_EXERCISE GOAL_
Omitting every picture, copy the lines from the one that contains "At what coordinates" through the last line of the records below, exactly and with nothing added.

_EXTRACTED ENTRIES_
--------------------------------
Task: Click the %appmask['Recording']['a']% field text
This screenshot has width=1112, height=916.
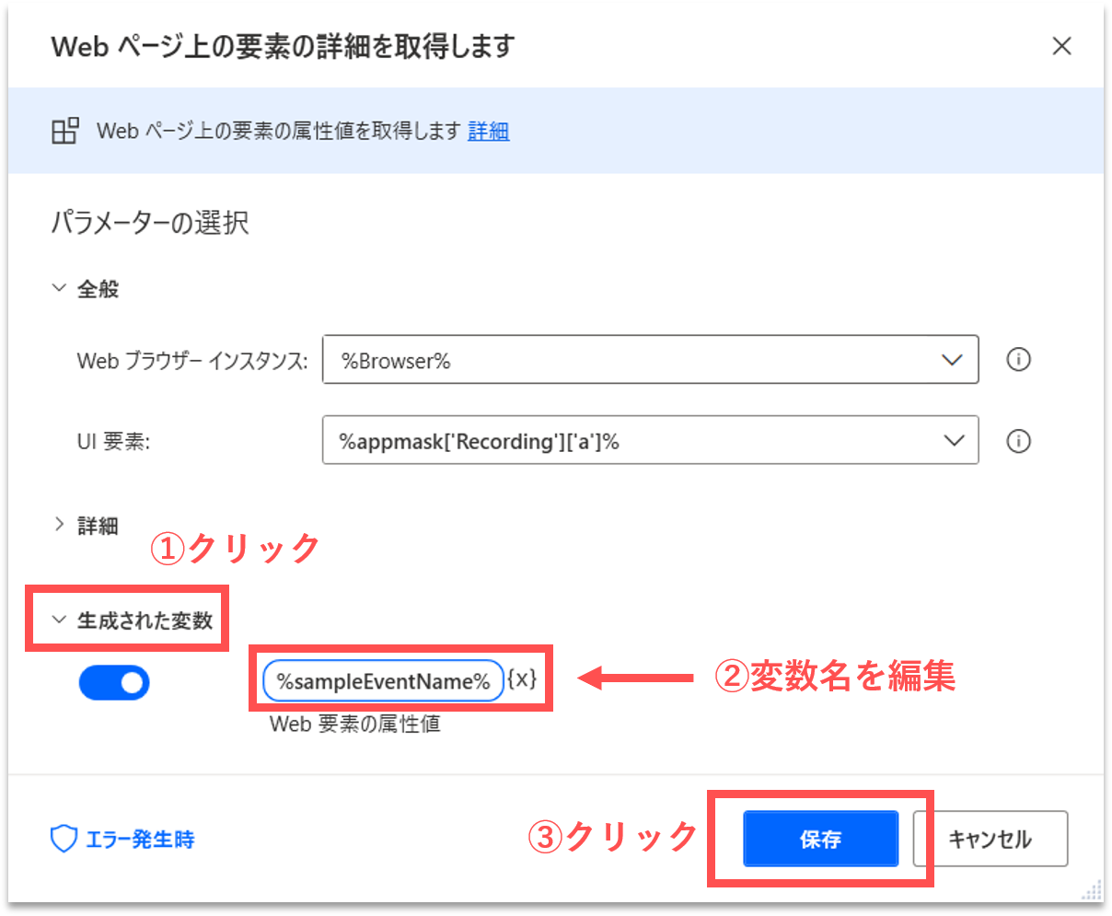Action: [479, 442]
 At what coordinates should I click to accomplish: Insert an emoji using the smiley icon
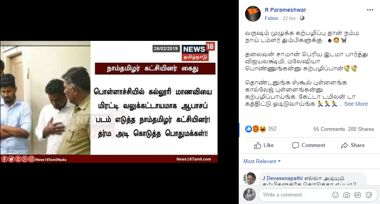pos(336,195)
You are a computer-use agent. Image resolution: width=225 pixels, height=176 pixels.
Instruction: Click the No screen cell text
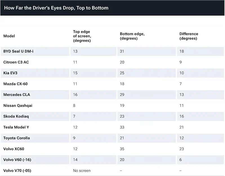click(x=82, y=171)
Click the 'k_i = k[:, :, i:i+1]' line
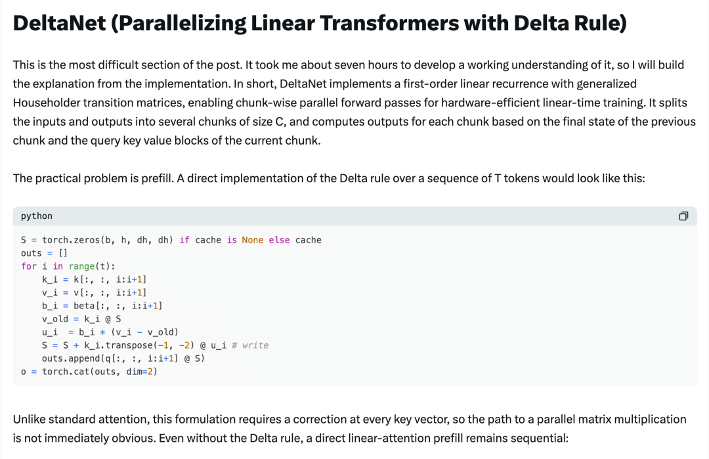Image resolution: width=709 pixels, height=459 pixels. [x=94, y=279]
--------------------------------
_EXERCISE RESULT_
 At what coordinates should I click to accomplish: Insert an emoji using the smiley icon
pos(336,195)
You are a computer-use agent. Image resolution: width=225 pixels, height=176 pixels.
Instruction: Click the No screen cell text
click(x=82, y=171)
Click the 'k_i = k[:, :, i:i+1]' line
Image resolution: width=709 pixels, height=459 pixels. [x=94, y=279]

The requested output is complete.